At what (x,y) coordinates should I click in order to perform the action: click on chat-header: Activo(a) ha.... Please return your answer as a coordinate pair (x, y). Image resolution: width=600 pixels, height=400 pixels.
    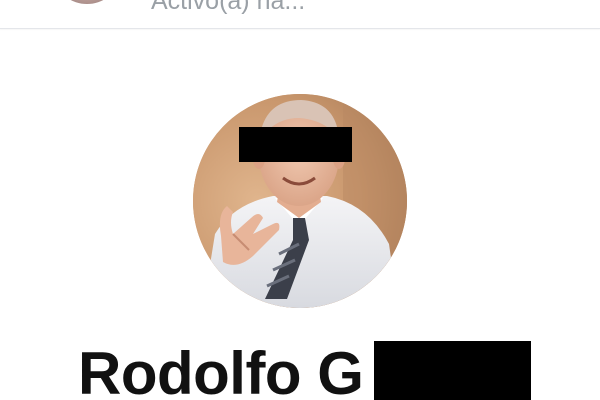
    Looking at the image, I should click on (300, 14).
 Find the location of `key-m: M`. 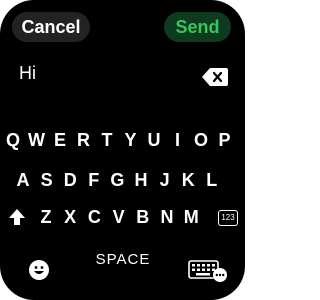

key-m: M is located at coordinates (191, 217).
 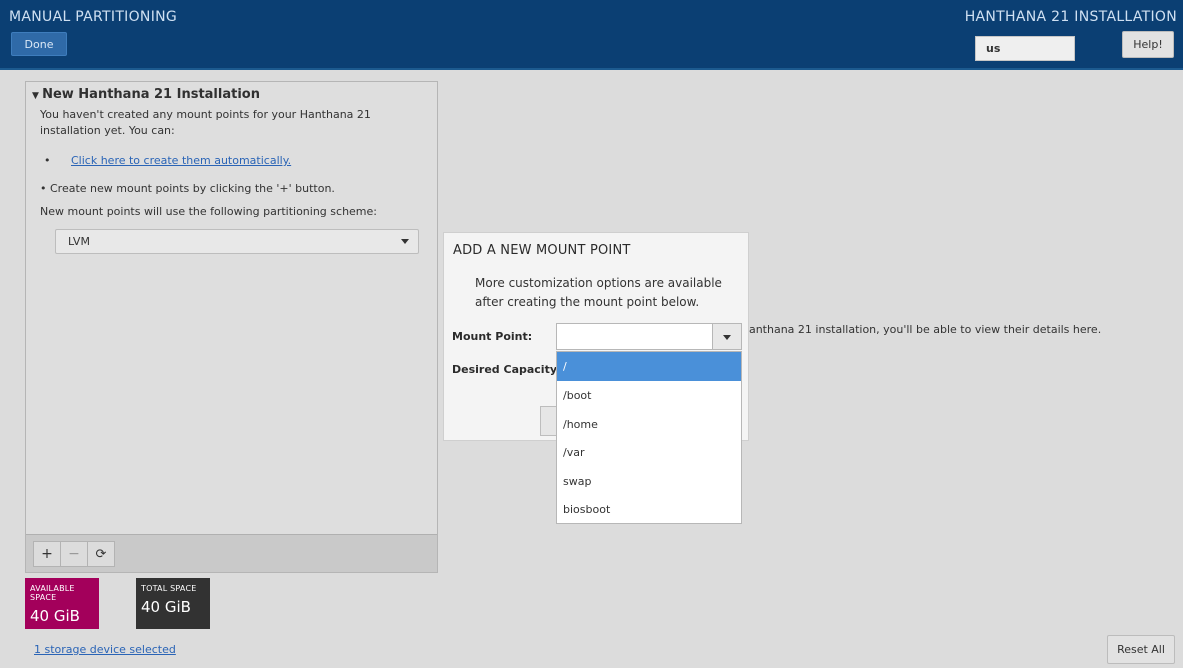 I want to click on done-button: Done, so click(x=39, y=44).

--

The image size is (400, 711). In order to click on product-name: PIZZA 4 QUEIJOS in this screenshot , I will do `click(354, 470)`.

> **Work request**:
Please copy the data word for word, starting with the line that contains "At what (x,y)" and going on through the line that contains "I want to click", both included, and leave out the pictures.

> **Answer area**:
At what (x,y) coordinates should I click in order to perform the action: click on chat-header: Activo(a) ha.... Please return your answer as a coordinate pair (x, y). Image resolution: width=600 pixels, height=400 pixels.
    Looking at the image, I should click on (300, 14).
 Find the location of `key-m: M`. 

key-m: M is located at coordinates (191, 217).
  I want to click on done-button: Done, so click(x=39, y=44).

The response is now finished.